▶ [MATERIAL FOR THIS EXERCISE]
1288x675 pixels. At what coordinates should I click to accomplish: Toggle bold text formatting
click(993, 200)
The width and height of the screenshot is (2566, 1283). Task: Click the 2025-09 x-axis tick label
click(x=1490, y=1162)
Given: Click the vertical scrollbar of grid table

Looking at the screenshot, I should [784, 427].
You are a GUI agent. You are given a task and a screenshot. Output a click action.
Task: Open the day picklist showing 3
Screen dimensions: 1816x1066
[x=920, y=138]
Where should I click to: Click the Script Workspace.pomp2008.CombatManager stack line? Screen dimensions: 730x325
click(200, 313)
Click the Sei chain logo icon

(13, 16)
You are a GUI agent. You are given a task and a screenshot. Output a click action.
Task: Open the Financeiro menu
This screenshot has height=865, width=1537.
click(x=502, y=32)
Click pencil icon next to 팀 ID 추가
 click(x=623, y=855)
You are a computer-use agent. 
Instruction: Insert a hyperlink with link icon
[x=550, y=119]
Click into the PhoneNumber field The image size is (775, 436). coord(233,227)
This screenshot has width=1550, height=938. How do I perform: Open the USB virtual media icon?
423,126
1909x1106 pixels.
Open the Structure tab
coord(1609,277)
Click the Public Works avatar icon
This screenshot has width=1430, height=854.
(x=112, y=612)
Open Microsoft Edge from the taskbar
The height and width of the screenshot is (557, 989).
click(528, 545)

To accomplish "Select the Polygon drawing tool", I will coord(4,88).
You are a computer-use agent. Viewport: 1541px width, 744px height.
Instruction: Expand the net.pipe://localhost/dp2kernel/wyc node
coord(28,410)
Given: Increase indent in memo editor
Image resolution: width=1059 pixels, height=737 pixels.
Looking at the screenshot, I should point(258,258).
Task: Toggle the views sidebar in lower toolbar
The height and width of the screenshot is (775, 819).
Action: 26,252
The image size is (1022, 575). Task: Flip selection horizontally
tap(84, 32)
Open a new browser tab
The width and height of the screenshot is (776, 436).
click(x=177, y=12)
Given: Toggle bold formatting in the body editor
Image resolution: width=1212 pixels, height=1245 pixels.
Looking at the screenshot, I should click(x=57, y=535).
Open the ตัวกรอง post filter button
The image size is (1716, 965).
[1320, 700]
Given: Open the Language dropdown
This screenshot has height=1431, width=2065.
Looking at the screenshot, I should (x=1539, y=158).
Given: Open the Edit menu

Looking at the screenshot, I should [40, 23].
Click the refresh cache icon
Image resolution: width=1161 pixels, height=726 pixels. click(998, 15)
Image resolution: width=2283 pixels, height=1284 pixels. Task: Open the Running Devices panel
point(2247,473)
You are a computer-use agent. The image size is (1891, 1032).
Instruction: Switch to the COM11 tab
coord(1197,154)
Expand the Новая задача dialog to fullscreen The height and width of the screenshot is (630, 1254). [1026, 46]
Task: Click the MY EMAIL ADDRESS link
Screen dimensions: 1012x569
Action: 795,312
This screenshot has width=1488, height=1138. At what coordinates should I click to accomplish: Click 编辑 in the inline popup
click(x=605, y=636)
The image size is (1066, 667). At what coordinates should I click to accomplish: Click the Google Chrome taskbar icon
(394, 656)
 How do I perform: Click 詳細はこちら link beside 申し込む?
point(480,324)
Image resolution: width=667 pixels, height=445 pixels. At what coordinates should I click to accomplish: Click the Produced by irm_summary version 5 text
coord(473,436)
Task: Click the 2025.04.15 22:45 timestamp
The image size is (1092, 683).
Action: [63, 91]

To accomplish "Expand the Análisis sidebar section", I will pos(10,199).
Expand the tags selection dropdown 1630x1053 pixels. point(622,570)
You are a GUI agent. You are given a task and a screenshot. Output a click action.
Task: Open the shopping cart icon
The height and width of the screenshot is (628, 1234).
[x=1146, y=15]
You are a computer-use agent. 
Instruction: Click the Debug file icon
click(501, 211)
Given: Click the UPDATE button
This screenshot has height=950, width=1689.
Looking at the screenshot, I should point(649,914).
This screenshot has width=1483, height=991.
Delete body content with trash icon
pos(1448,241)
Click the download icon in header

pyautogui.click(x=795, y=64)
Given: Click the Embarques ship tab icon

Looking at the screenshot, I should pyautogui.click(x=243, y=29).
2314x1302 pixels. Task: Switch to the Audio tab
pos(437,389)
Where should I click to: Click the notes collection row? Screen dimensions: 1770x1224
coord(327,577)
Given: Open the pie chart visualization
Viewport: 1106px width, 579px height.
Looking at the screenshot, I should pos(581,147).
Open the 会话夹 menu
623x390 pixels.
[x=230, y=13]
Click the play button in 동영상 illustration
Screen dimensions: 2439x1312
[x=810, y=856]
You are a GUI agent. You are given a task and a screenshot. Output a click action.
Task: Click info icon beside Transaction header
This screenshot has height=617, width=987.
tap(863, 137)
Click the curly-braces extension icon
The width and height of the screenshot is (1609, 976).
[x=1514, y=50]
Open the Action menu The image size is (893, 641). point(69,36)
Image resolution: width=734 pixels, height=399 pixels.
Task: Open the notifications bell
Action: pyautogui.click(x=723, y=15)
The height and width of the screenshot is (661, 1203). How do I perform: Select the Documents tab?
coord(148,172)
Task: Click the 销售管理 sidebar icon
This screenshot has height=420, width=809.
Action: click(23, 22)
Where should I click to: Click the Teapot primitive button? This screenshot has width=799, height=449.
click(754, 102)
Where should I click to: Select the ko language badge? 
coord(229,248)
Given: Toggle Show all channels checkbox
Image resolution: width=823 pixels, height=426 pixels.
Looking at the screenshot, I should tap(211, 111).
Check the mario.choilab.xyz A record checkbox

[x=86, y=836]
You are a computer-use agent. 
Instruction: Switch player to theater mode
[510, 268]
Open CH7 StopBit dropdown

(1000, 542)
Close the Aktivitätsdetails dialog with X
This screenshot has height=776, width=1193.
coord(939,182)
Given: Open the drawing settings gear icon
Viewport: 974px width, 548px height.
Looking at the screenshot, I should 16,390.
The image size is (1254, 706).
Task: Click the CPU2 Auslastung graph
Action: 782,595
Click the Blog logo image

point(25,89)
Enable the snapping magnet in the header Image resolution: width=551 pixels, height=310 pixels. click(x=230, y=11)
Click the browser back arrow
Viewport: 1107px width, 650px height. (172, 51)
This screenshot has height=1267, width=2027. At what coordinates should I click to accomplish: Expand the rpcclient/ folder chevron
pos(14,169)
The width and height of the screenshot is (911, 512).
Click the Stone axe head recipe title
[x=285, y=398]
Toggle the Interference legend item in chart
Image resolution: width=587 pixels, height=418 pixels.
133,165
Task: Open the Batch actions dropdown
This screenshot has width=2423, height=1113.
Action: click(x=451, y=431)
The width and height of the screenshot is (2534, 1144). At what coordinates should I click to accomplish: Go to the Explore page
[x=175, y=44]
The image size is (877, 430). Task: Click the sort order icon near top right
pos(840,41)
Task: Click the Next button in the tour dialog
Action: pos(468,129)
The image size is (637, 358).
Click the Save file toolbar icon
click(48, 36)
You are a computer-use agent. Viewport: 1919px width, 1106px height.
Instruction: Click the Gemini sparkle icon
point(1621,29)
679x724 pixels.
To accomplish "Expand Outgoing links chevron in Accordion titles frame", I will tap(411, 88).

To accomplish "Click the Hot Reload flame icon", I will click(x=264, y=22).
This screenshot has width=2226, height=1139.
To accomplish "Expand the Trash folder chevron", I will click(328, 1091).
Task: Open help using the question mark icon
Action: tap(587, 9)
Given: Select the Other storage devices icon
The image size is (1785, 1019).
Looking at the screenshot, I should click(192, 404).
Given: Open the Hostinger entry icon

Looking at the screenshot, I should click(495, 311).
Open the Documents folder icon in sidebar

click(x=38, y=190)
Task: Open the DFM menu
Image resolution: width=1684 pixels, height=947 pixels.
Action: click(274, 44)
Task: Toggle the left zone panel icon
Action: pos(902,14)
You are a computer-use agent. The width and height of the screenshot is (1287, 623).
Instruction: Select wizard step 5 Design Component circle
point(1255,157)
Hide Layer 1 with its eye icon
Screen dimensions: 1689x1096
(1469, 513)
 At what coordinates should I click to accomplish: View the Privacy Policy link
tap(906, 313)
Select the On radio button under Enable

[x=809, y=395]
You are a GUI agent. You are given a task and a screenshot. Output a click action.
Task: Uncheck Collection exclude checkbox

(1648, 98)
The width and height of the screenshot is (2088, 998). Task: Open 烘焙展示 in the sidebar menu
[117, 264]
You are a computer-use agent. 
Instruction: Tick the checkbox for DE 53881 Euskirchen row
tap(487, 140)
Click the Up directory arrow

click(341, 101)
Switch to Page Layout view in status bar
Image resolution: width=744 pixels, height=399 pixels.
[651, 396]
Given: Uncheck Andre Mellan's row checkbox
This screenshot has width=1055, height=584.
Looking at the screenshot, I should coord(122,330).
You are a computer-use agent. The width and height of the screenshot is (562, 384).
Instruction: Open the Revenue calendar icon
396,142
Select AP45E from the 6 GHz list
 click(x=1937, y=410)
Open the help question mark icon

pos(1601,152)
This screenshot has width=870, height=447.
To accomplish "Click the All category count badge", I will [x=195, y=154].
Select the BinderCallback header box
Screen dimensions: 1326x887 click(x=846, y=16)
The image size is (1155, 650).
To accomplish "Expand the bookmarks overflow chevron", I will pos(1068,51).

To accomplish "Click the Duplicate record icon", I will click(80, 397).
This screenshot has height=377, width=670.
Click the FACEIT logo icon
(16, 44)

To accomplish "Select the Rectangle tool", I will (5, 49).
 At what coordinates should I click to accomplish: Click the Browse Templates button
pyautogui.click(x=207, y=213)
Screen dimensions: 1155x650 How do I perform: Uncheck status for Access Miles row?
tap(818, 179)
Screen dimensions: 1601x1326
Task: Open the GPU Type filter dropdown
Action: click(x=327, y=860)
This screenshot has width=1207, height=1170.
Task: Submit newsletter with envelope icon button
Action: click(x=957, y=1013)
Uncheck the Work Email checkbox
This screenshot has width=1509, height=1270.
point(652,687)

▶ [THE PROBLEM] From the first line of the data above through the line containing "Task: Toggle the views", set each line down again exactly; include both ends and omit everything else.

▶ [OUTPUT FOR THIS EXERCISE]
1288x675 pixels. At what coordinates should I click to accomplish: Toggle bold text formatting
click(993, 200)
The width and height of the screenshot is (2566, 1283). Task: Click the 2025-09 x-axis tick label
click(x=1490, y=1162)
Given: Click the vertical scrollbar of grid table

Looking at the screenshot, I should [784, 427].
You are a GUI agent. You are given a task and a screenshot. Output a click action.
Task: Open the day picklist showing 3
Screen dimensions: 1816x1066
[x=920, y=138]
Where should I click to: Click the Script Workspace.pomp2008.CombatManager stack line? Screen dimensions: 730x325
click(200, 313)
Click the Sei chain logo icon

(13, 16)
You are a GUI agent. You are given a task and a screenshot. Output a click action.
Task: Open the Financeiro menu
This screenshot has height=865, width=1537.
click(x=502, y=32)
Click pencil icon next to 팀 ID 추가
 click(x=623, y=855)
You are a computer-use agent. 
Instruction: Insert a hyperlink with link icon
[x=550, y=119]
Click into the PhoneNumber field The image size is (775, 436). coord(233,227)
This screenshot has width=1550, height=938. How do I perform: Open the USB virtual media icon?
423,126
1909x1106 pixels.
Open the Structure tab
coord(1609,277)
Click the Public Works avatar icon
This screenshot has width=1430, height=854.
(x=112, y=612)
Open Microsoft Edge from the taskbar
The height and width of the screenshot is (557, 989).
click(528, 545)

To accomplish "Select the Polygon drawing tool", I will coord(4,88).
You are a computer-use agent. Viewport: 1541px width, 744px height.
Instruction: Expand the net.pipe://localhost/dp2kernel/wyc node
coord(28,410)
Given: Increase indent in memo editor
Image resolution: width=1059 pixels, height=737 pixels.
Looking at the screenshot, I should point(258,258).
Task: Toggle the views sidebar in lower toolbar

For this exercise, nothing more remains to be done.